An energetic vowel, a singing double consonant. Almost, almost the shorthand Greek word for freedom. Bella, bell-issima. Let’s call her Cleopatra instead, even though she’s from Corsica. She has the hair, the eyes, the lips. She weaves guitar straps near the beach. Conversation flows like island wine. The poet listens, and tries not to look too long at her deep olive skin. Antonio! Keep your ears open, and your heart locked. Books. Music. A little geography. Language? Eh. A singing syllable. A vowel missing. Freedom silent, on a different island. On the final night, the weaver and the poet step back.

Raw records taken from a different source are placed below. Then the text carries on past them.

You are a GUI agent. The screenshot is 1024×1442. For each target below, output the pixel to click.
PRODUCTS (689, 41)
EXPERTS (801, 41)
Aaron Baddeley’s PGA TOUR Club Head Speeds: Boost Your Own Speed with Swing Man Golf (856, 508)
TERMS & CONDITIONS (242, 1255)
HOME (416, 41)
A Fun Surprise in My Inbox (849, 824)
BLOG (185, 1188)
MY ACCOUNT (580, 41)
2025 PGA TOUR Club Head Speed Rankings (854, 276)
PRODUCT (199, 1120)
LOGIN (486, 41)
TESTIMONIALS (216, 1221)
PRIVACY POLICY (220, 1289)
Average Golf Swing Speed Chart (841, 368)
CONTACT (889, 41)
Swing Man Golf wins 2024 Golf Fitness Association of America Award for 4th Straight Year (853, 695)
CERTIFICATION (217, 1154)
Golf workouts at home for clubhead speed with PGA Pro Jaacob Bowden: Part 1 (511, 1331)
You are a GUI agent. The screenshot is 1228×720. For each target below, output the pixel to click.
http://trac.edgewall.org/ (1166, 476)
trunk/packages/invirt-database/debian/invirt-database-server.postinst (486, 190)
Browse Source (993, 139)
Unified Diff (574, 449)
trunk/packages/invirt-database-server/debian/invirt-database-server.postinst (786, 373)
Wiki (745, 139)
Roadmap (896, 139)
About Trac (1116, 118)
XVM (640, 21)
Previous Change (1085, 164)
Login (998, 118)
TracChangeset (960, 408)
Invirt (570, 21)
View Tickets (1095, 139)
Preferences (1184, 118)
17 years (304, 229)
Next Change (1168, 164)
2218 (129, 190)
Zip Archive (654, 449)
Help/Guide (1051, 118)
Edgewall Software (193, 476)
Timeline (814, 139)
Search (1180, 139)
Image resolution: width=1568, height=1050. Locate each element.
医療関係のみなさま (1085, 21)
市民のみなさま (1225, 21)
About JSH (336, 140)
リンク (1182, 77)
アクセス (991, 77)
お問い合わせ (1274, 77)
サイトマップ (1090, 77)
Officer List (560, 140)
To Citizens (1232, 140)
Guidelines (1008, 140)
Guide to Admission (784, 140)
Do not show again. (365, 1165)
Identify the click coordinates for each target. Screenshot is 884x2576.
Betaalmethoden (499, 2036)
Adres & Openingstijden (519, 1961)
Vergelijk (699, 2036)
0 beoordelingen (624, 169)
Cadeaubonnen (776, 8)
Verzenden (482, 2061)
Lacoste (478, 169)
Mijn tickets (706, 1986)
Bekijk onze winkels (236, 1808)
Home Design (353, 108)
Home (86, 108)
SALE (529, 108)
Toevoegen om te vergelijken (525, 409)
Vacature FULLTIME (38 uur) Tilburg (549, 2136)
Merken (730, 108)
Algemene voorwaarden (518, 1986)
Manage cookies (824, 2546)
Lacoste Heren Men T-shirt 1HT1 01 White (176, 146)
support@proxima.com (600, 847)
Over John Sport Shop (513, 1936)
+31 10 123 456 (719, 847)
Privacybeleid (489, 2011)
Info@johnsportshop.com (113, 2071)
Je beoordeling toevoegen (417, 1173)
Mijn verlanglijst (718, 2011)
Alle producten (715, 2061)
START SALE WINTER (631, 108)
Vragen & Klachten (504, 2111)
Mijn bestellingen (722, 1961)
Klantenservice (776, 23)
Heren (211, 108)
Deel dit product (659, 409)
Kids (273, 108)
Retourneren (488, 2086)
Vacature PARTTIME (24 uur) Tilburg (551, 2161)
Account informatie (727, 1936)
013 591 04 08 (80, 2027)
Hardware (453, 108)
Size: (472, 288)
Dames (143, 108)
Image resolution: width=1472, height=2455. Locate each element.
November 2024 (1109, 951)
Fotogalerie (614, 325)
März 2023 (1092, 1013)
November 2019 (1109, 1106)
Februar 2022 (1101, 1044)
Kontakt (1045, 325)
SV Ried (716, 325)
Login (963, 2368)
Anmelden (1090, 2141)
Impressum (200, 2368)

Neither are free to fall. A guitar weeps on the sand. Trapped by freedom, trapped by silence. Time to take the boat, back toward the unspoken syllables of solitude.
— Radju Rokku, Book ζ, Κεφάλαιο Δεύτερο

Samos. A tortoise with two mountains on her back, competing for height, weighing her down. She shuffles slowly towards Ephesos, never to arrive. No hare will catch her either. She faces east, and only looks west at sunset. Towards a solitary camel, at the other extreme of Greece, whose hump is too large to slip under her carapace once again. Un amore impossibile. Not even Pythagoras can help. Unless, maybe, the camel remembers how to fast.